In emacs mode, META translates into ESC normally.

Here is an example of a list of possible completions (from ESC-= entered at end of first line):

$ ls -l s
1) sec-2.4.1.tar.gz
2) sec-2.4.1/
$ ls -l s

The command is presented a second time for editing at the end of the list. If ESC-* is pressed the command line becomes:

# ls -l sec-2.4.1 sec-2.4.1.tar.gz

Alternately, if ESC-\ is pressed, the command becomes:

# ls -l sec-2.4.1

It was the lack of understanding of the shell history and command-line editing that held me back from adopting the Korn shell over the C shell for a number of years (I used csh interactively, but wrote scripts in ksh).  I made the switch and never went back.

Writing Portable Administration Scripts

Writing portable scripts for UNIX and Linux is fairly easy – Korn shell is everywhere, and ksh scripts work the same and have the same basic tools available (sed, awk, pipes, etc.).

What about writing portable scripts to work on UNIX, Linux, and OpenVMS? UNIX and Linux are similar enough that things will work across the different platforms – the same holds for the BSD platforms and for Windows with the Cygwin utilities.  But radically different platforms such as OpenVMS require a different approach.

The first thing I did in looking at OpenVMS was to search out the languages and utilities that were available.  HP offers a number of open source tools, and has Freeware CDROMs available as well. SAIC has a large OpenVMS archive, including the contents of the HP Freeware CDROMs.

Under OpenVMS, I found these languages available:

  • Java (built-in)
  • GNU awk
  • Perl
  • Perl/tk
  • tcl/tk
  • Python

I doubt that Java would be used for scripting purposes, but it is becoming ubiquitous and if it is well-known by the scripter, it is possible that it could be used.

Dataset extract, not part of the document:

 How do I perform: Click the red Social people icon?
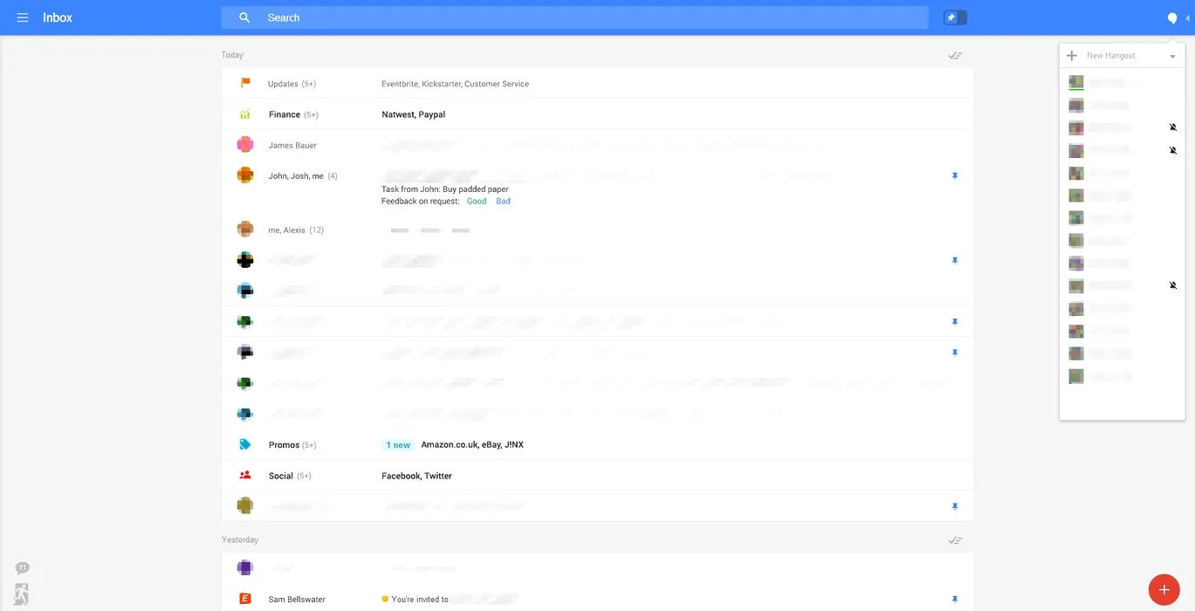[245, 476]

However, the other (add-on) alternatives seem to be much more likely.  Perl, Python, GNU awk, and tcl have extensive capabilities, and with tk visual displays are possible.  My main choice would probably be Perl.

The next step is to make sure that any coding that is done is truly portable.  Perl, with its extensive documentation, includes documentation specifically for portability and for OpenVMS as well.

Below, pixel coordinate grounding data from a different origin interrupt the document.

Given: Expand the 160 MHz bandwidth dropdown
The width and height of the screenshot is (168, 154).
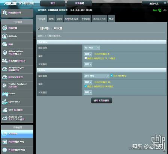Looking at the screenshot, I should [x=96, y=76].
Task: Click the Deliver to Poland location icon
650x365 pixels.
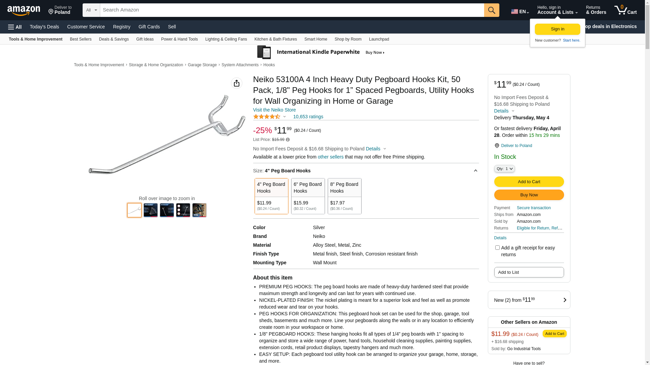Action: 497,146
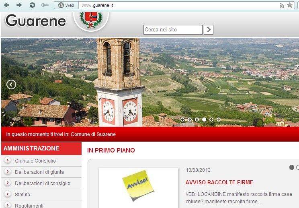Viewport: 299px width, 208px height.
Task: Open Giunta e Consiglio menu item
Action: coord(35,161)
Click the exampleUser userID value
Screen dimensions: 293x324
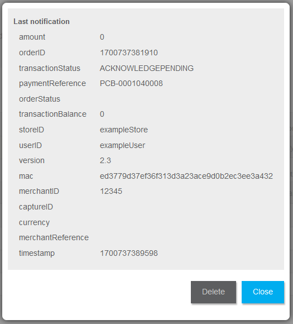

The Perl portability documentation goes into complete detail about the various points that may trip a programmer up; in short, several of the main points cover:

  • Data representation (high-endian order? low-endian order? line terminator?)
  • File path representation
  • Character sets and encoding (including order)
  • Time and date representation

The best thing to do is to following the guidelines in the Perl portability document (even if using other languages) and to then test the portable code on all systems affected. Only in extreme circumstances should code be written specifically to the target system and selected based on target OS type.  Better to make it portable at its core.

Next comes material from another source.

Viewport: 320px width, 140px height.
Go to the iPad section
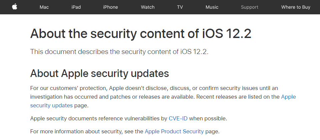76,7
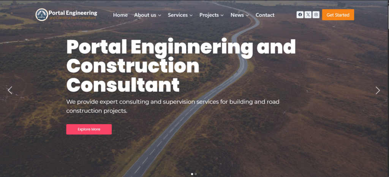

Why does my ksh login hang? (HP-UX)

Recently I had the problem of ksh logins under HP-UX hanging. The symptom was that the login process would appear to work, all of the system profile and the user’s profile would be executed, then the login would hang.

This happened in Korn shell (ksh), but not the default POSIX shell (sh).

Turns out this is a FAQ (!) even though it’s something I’ve not run into these many years. In the comp.sys.hp.hpux faq it is question and answer 8.7. The answer to both symptoms is the fact that the history file ($HOME/.sh_history) is on an NFS mount. In the book Optimizing NFS Performance: Tuning and Troubleshooting NFS on HP-UX Systems (by Dave Olker) he discusses (in section 6.4: Avoiding NFS File Lock Hangs in Your Environment) how NFS locks can cause hangs such as the Korn shell hanging. A small portion of section 6.4 can be read online.

This also was discussed in this message thread on a LDAP mailing list. Turns out that the Korn shell was hanging as it was trying to open the history file ($LOGNAME/.sh_history). To fix the problem, move the history file to /tmp or some other local directory. One suggestion was /tmp/.sh_history.$$; there is probably a better idea which is more secure.

One solution was to make the NFS-mounted file mode 777; but this is definitely insecure and not a good idea.